[KLUG Members] debug ldap failure
Richard Harding
members@kalamazoolinux.org
Mon, 15 Dec 2003 11:47:56 -0500
Peter Buxton wrote:
> On Mon, Dec 15, 2003 at 07:05:57AM -0500, Adam Williams was only escaped
> alone to tell thee:
>
>
>>>:slapd -d4
>>>connection_get(12)
>>>==> bdb_bind: dn: cn=admin,dc=home,dc=ricksweb,dc=info
>>>send_ldap_result: err=0 matched="" text=""
>>>connection_get(12)
>>>deferring operation
>>>SRCH "dc=home,dc=ricksweb,dc=info" 2 0 0 0 0
>>> filter: (mail=rharding)
>>> attrs: homeDirectory Maildir cn userPassword uidNumber mail
>>
>>Other than I'm deeply concerned that it is reading userPassword, this
>>looks normal. (except I also wonder why a MTA needs uidNumber or home
>>directory).
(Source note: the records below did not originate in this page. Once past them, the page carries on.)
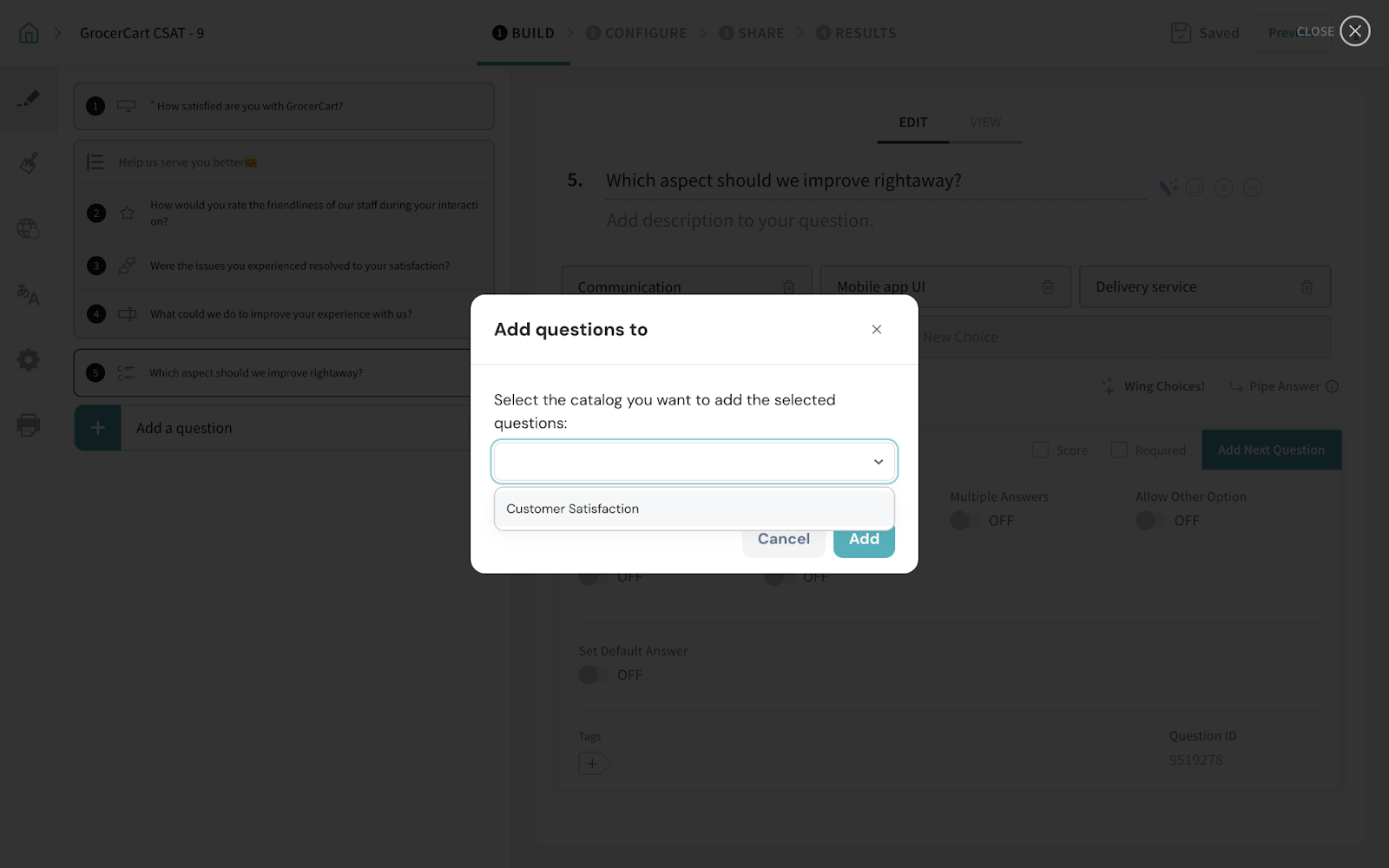1389x868 pixels.
Task: Open the translation languages sidebar icon
Action: [29, 295]
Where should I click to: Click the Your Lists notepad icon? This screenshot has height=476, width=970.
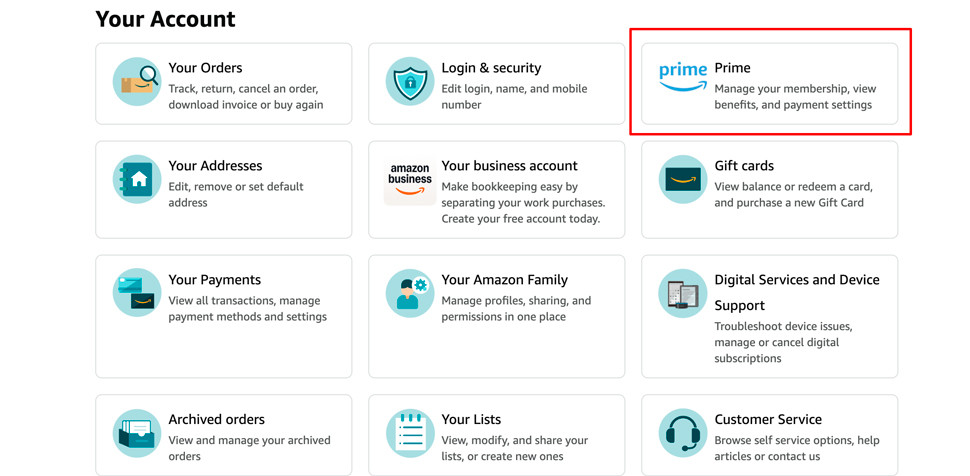point(410,433)

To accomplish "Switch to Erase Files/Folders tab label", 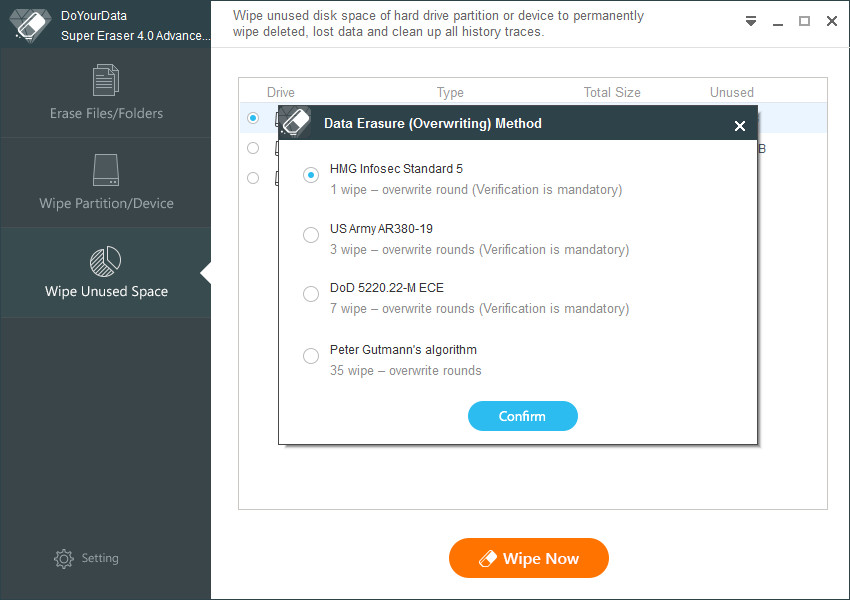I will pyautogui.click(x=106, y=113).
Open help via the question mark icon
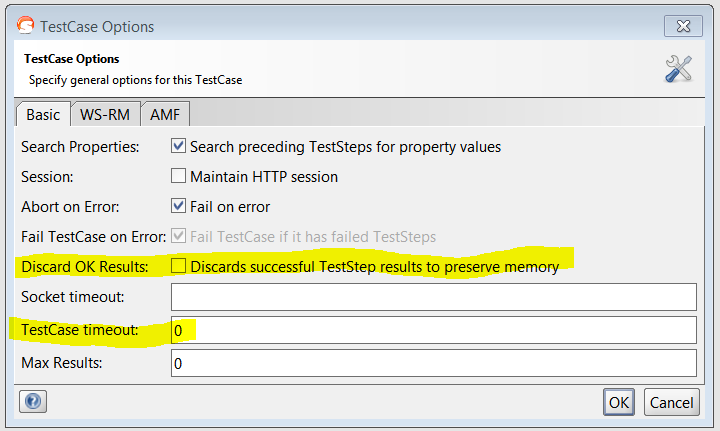Viewport: 720px width, 431px height. point(33,401)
The security of this authentication module has got to be a
>>complete farce; clearly written by someone who has no clue what their
>>doing. I'd recommend just scrapping this and finding someother software
>>package that exhibits even moderate competence of design.
>
>
> Exim, for example, runs as user mail|exim when bound to port 25. It
> reexecutes itself as the local user when delivering locally. It also
> searches for ~/.procmailrc ; if it finds it, it hands the mail to
> procmail.
>
Well this is really the courier set up. It is for getting the mail
through the imap connection. I have not gotten into the exim setup yet.